__YOUR GOAL__.
Duplicate the lines of the entries starting with the line that contains "Locate an element on the screen. The" and going on through the line that contains "station-row: ARAD is". Leave the pictures out of your answer.

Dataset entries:
--- START ---

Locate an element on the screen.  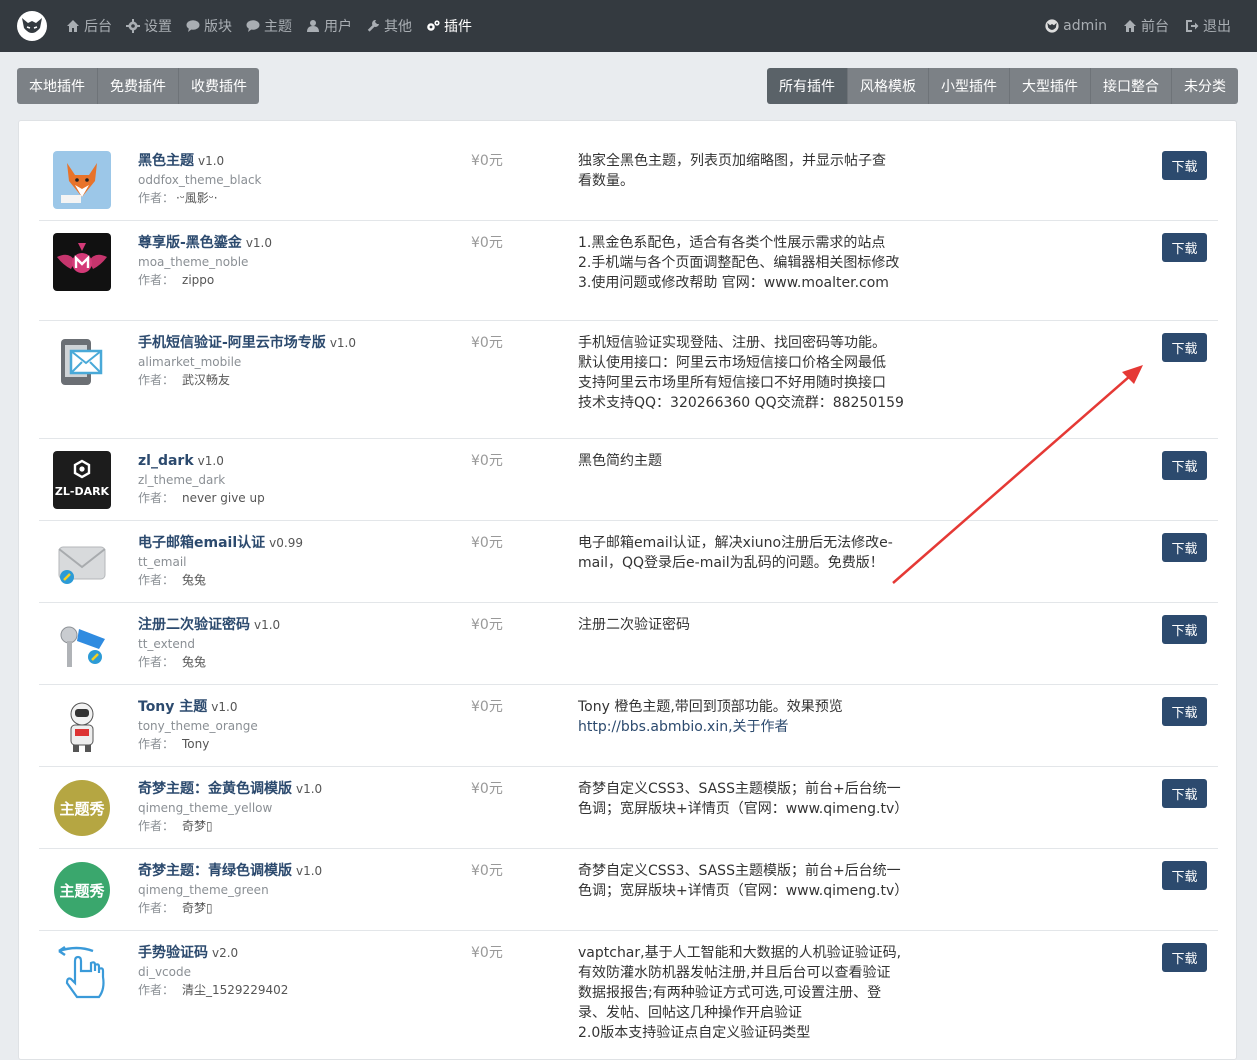
desc-line: 默认使用接口：阿里云市场短信接口价格全网最低 is located at coordinates (732, 363).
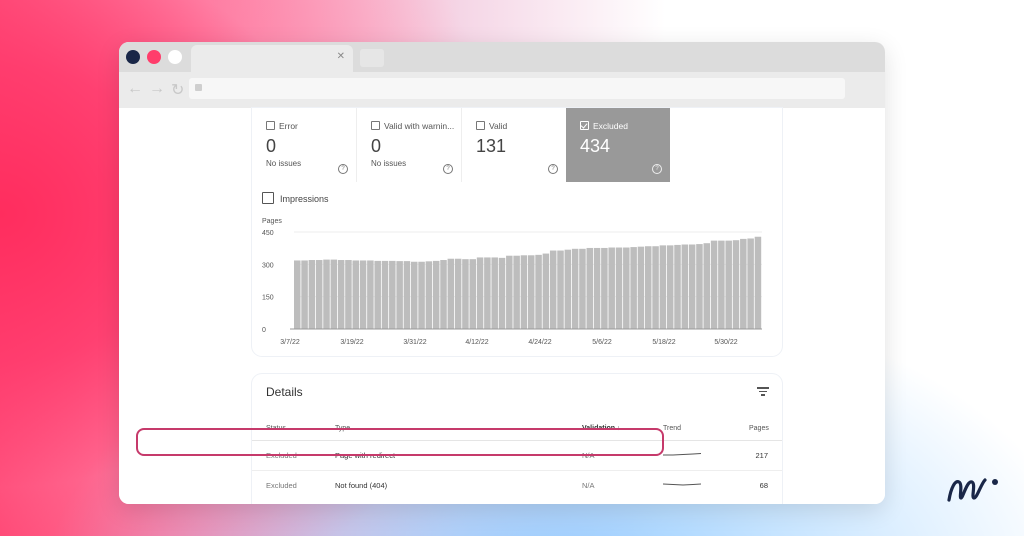  What do you see at coordinates (759, 428) in the screenshot?
I see `header-pages: Pages` at bounding box center [759, 428].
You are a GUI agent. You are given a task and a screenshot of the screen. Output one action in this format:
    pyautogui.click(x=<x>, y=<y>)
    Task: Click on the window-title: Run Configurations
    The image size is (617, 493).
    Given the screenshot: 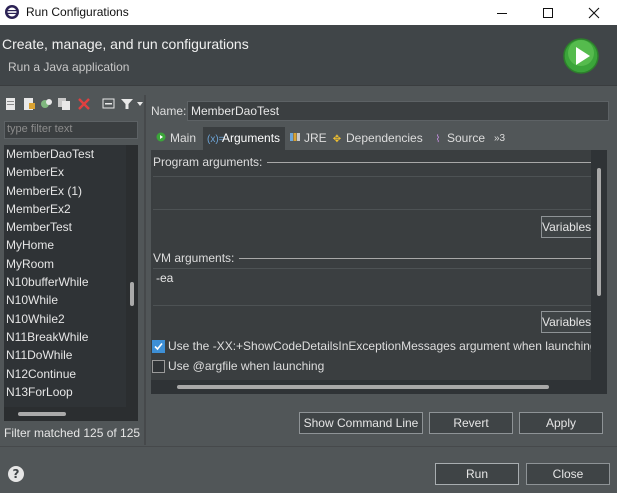 What is the action you would take?
    pyautogui.click(x=78, y=12)
    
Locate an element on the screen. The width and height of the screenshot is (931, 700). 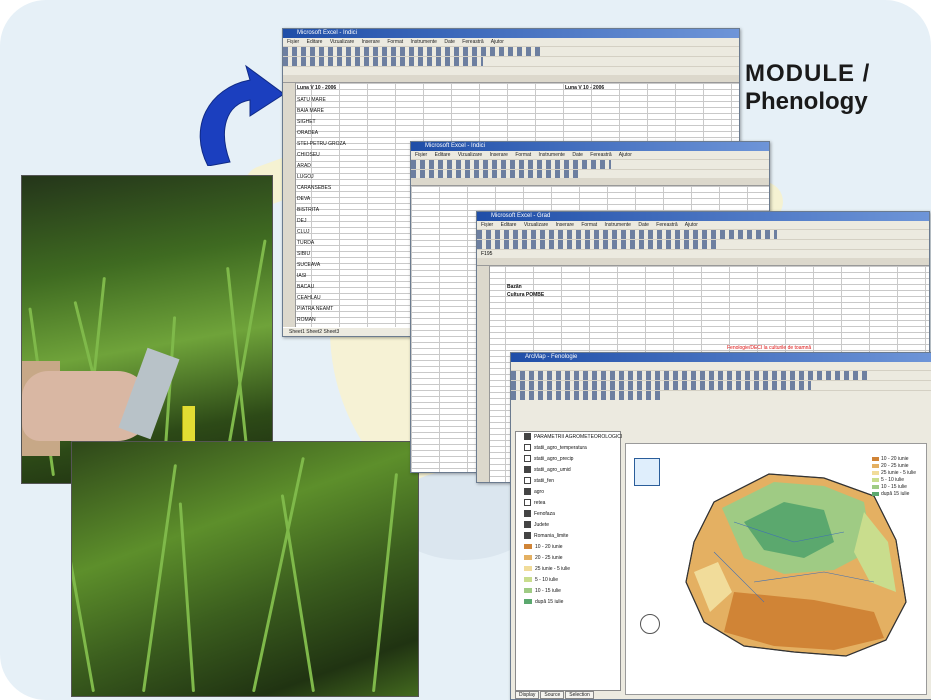
station-row: ARAD is located at coordinates (304, 166).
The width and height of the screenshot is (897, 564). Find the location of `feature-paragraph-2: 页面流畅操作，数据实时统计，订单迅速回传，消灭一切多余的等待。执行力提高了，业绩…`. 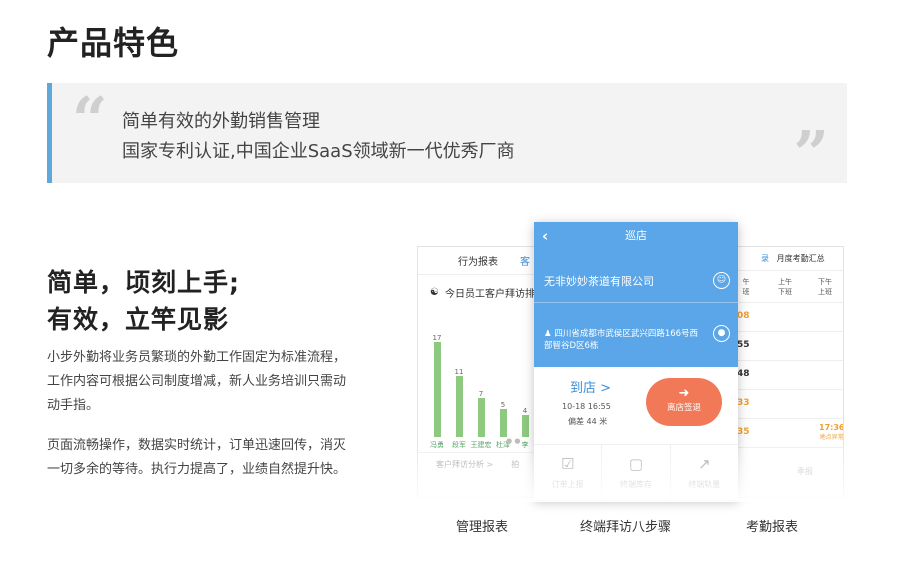

feature-paragraph-2: 页面流畅操作，数据实时统计，订单迅速回传，消灭一切多余的等待。执行力提高了，业绩… is located at coordinates (197, 458).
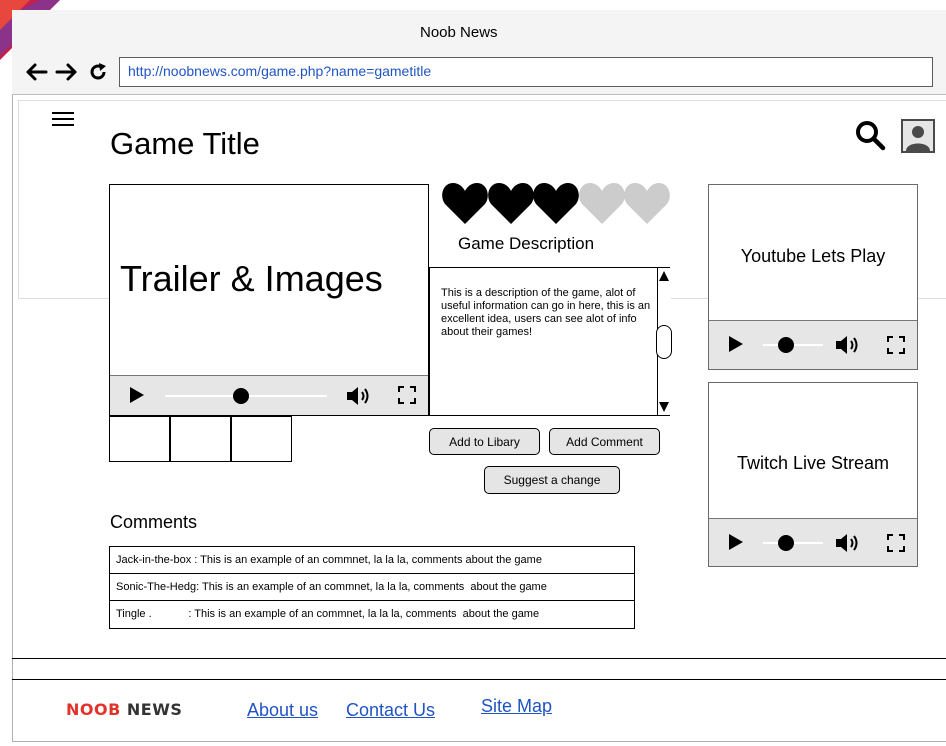  Describe the element at coordinates (185, 144) in the screenshot. I see `page-title: Game Title` at that location.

--- END ---

__OUTPUT OF THE EXERCISE__.
Locate an element on the screen. The width and height of the screenshot is (931, 700). 
station-row: ARAD is located at coordinates (304, 166).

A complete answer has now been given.